:: DATA SECTION
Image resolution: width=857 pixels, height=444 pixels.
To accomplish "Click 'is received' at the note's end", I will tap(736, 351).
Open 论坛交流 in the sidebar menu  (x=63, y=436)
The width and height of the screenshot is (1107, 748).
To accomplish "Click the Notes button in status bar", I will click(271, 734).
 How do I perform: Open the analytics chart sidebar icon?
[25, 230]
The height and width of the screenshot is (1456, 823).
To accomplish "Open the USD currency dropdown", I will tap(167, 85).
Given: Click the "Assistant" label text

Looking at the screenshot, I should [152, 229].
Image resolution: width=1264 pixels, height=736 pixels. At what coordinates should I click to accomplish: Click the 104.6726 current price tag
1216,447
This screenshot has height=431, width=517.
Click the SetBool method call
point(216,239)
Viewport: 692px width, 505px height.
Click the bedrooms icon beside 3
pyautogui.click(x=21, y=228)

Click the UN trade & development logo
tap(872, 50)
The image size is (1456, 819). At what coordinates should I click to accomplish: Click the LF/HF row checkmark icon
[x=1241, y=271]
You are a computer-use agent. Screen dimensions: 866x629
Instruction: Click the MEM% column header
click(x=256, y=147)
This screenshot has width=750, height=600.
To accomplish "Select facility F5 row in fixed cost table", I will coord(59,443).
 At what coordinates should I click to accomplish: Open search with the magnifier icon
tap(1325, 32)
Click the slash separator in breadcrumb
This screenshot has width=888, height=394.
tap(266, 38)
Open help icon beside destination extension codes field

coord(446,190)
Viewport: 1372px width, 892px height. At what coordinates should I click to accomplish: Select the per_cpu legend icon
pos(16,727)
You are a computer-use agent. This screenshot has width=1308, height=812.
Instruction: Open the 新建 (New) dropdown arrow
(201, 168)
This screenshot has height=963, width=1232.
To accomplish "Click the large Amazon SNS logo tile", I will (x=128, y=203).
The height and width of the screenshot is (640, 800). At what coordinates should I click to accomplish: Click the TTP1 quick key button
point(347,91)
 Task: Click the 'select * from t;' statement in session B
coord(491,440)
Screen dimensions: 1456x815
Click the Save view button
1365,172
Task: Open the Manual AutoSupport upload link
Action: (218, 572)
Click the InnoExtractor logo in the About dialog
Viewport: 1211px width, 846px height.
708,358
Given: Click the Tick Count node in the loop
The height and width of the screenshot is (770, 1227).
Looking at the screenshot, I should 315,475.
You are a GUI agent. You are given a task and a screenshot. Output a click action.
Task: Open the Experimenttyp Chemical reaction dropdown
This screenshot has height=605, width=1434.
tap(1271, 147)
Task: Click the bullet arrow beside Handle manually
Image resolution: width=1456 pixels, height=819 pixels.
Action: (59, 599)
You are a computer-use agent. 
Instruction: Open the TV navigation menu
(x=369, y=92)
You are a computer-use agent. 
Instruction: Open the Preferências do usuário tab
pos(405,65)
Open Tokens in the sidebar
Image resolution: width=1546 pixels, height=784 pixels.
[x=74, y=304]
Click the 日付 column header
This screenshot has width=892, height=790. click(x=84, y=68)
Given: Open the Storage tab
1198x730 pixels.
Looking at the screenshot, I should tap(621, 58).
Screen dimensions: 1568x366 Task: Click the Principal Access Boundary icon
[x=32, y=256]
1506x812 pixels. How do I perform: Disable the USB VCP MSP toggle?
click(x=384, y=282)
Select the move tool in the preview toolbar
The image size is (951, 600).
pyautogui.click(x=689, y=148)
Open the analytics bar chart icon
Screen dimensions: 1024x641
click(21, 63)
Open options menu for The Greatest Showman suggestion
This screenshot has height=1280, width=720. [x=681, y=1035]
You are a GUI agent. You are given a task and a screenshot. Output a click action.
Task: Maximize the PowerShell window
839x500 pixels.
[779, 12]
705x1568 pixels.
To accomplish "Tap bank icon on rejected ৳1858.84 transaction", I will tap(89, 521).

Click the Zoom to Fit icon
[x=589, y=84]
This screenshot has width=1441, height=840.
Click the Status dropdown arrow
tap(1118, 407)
::::
* **WORK TO DO**
Please rewrite the lines from the line with "This screenshot has height=963, width=1232." to the line with "point(347,91)", both included and with their requests, offsetting every coordinate in the answers by 38.

* **RESPONSE TO THIS EXERCISE**
This screenshot has height=963, width=1232.
To accomplish "Click the large Amazon SNS logo tile", I will (x=166, y=241).
The height and width of the screenshot is (640, 800). At what coordinates should I click to accomplish: Click the TTP1 quick key button
point(385,129)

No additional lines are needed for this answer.